I modi di Trump sono “decisamente più determinati”, dice Barel, mentre Kamala Harris “sembrerebbe porsi in maniera più cauta, specie per quanto riguarda la gestione della questione umanitaria a Gaza”. L’escalation del conflitto in medio oriente potrebbe avere alcune conseguenze sul voto negli Stati Uniti. Secondo il sondaggio pubblicato questa settimana dal canale israeliano Keshet 12, la grande maggioranza degli israeliani – inclusi coloro che appartengono al blocco “anti Netanyahu” e che storicamente si sono sempre dichiarati simpatizzanti del Partito democratico – nelle prossime elezioni presidenziali americane favorirebbe in modo preponderante il leader del Partito repubblicano rispetto alla candidata dei democratici: il 66 per cento preferisce l’ex presidente, il 17 l’attuale vicepresidente, il restante 17 non sa. Secondo questa stessa rilevazione, l’attuale presidente Joe Biden era il favorito dall’opinione pubblica israeliana lo scorso anno, a ridosso del 7 ottobre 2023, quando aveva immediatamente offerto il suo pieno appoggio a Israele dopo il massacro di Hamas.
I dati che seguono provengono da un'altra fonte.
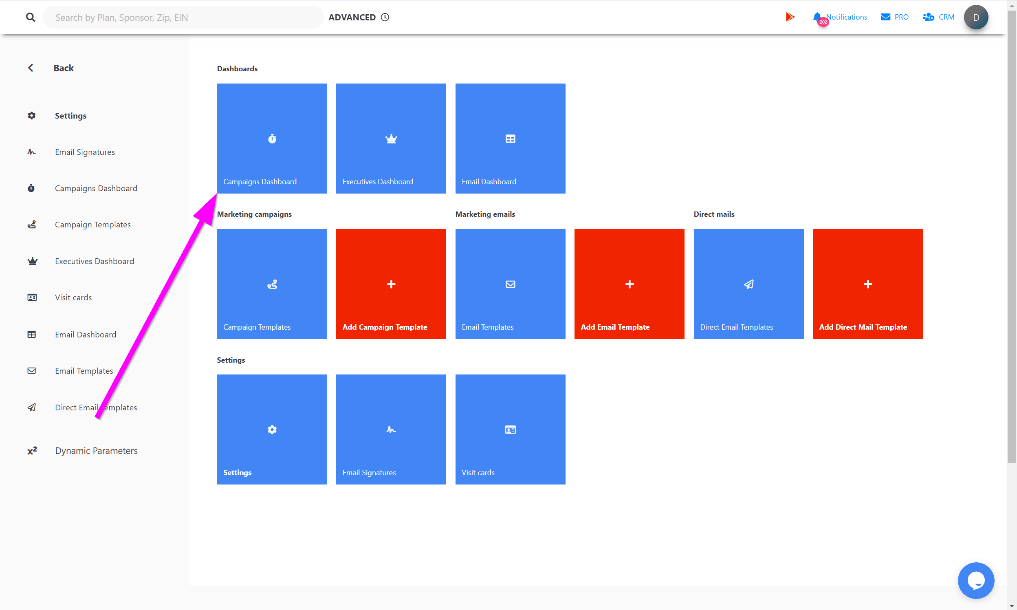1017x610 pixels.
Task: Click the red Add Email Template tile
Action: 629,284
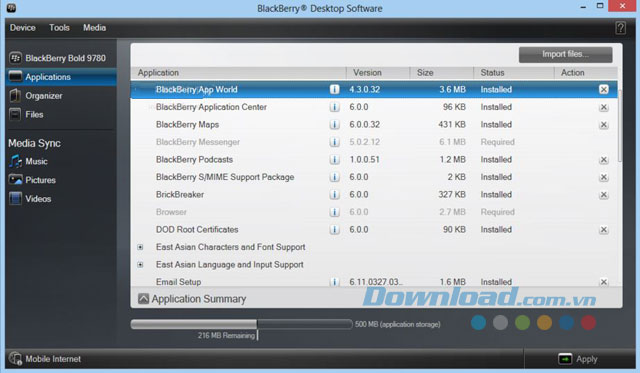Image resolution: width=640 pixels, height=373 pixels.
Task: Open the Device menu
Action: tap(22, 28)
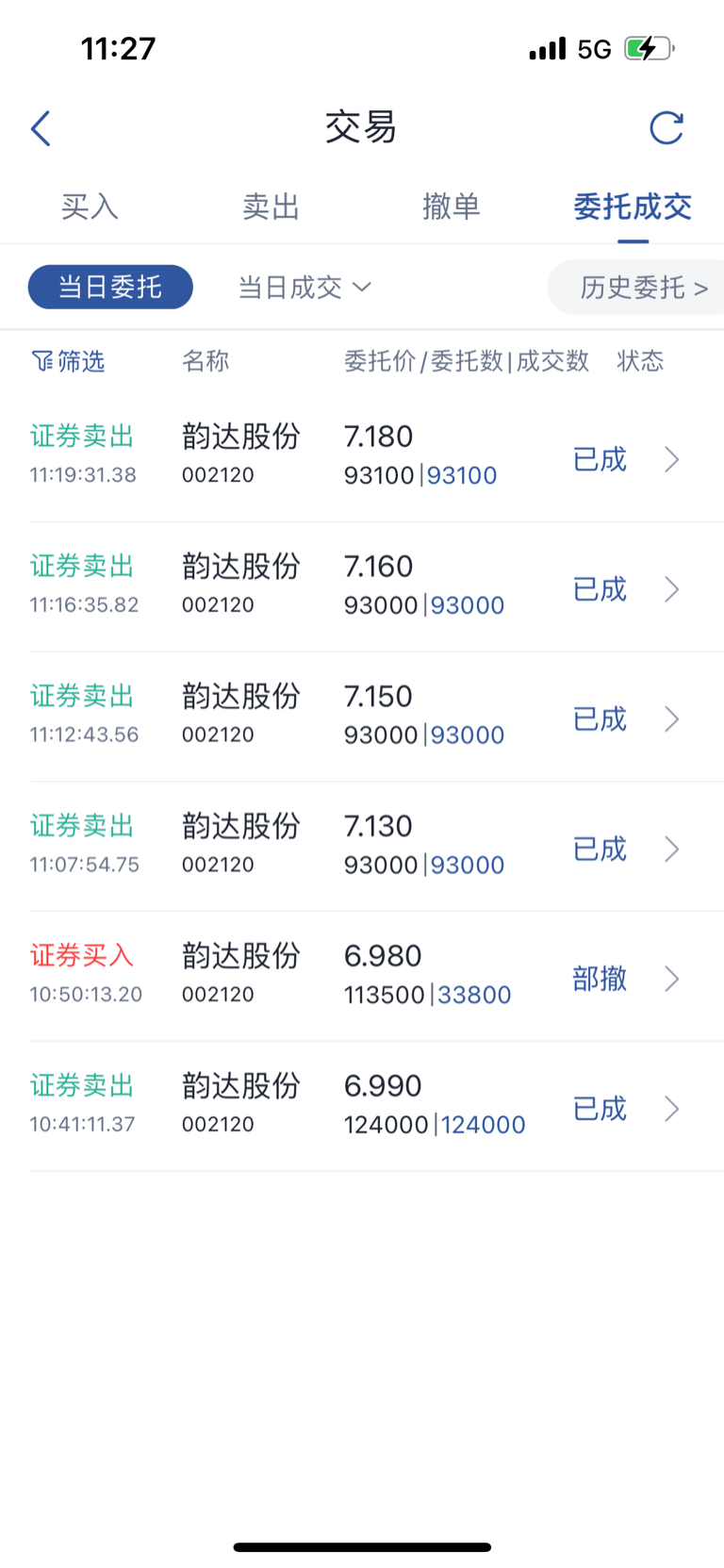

Tuttavia, a distanza di oltre un anno, con il conflitto ancora in corso e su più larga scala, il sostegno nei confronti del Partito democratico sembrerebbe evaporato, soprattutto per via dei freni posti a Israele da parte della Casa Bianca.

   

Durante il suo mandato presidenziale, Trump aveva promosso una serie di iniziative filoisraeliane, tra cui lo spostamento dell’ambasciata americana a Gerusalemme, il riconoscimento dell’annessione delle Alture del Golan da parte di Israele e l’assunzione di una posizione esplicitamente dura contro la Repubblica islamica dell’Iran. Per questo, in un paese che in questo momento si trova attaccato su sette fronti – Gaza, Libano, Siria, Iraq, Iran, Yemen e Cisgiordania – risulterebbe cruciale un interlocutore che – come Trump aveva già cominciato nel suo scorso mandato promuovendo gli Accordi di Abramo – possa rinforzare le alleanze tra Israele e i paesi arabi sunniti, in modo da ostacolare il cosiddetto “Asse della resistenza”, costituito dagli alleati dell’Iran sciita. Come ricorda Shmuel Rosner, senior analist presso il Jewish People Policy Institute, considerato uno dei maggiori esperti nei rapporti tra l’America e Israele, l’ex presidente ha già dimostrato, oltre alla sua determinazione, anche la totale assenza di freni rispetto all’opinione pubblica internazionale, che invece potrebbe essere uno dei fattori predominanti nel rallentare Harris in una risoluzione più spedita del conflitto. Inoltre, aggiunge Nadav Eyal, vincitore del Sokolov Award, l’equivalente israeliano del premio Pulitzer israeliano, specializzato in politica internazionale,  la vittoria di Trump, visti i suoi stretti legami con il premier Benjamin Netanyahu, potrebbe paradossalmente imporre al primo ministro condizioni che questi non potrebbe permettersi di rifiutare, come finora è accaduto con l’attuale leader del Partito democratico, permettendo, dunque, di accelerare le negoziazioni e la risoluzione della guerra.

 

Secondo Yaakov Katz, esperto militare ed ex capo redattore del Jerusalem Post, c’è un altro fattore che spingerebbe gli israeliani a sostenere il candidato repubblicano: la crescente mancanza di empatia da parte dell’elettorato democratico che nel corso di questo conflitto non si è schierato in modo esplicito, quanto quello repubblicano, nei confronti di Israele. Infine, la priorità della sicurezza sembrerebbe risultare cruciale non solo tra gli israeliani ma anche per l’elettorato americano di origine ebraica che – a causa della crescente ondata di antisemitismo scatenatasi parallelamente all’escalation in medio oriente – oggi si sente fortemente minacciato, a partire dai campus universitari che nell’ultimo anno hanno ostracizzato studenti e docenti di origine ebraiche. In questa corsa elettorale, potrebbero essere numerosi gli ebrei americani che, pur avendo storicamente sostenuto il Partito democratico, per la prima volta sposteranno il proprio voto verso quello repubblicano.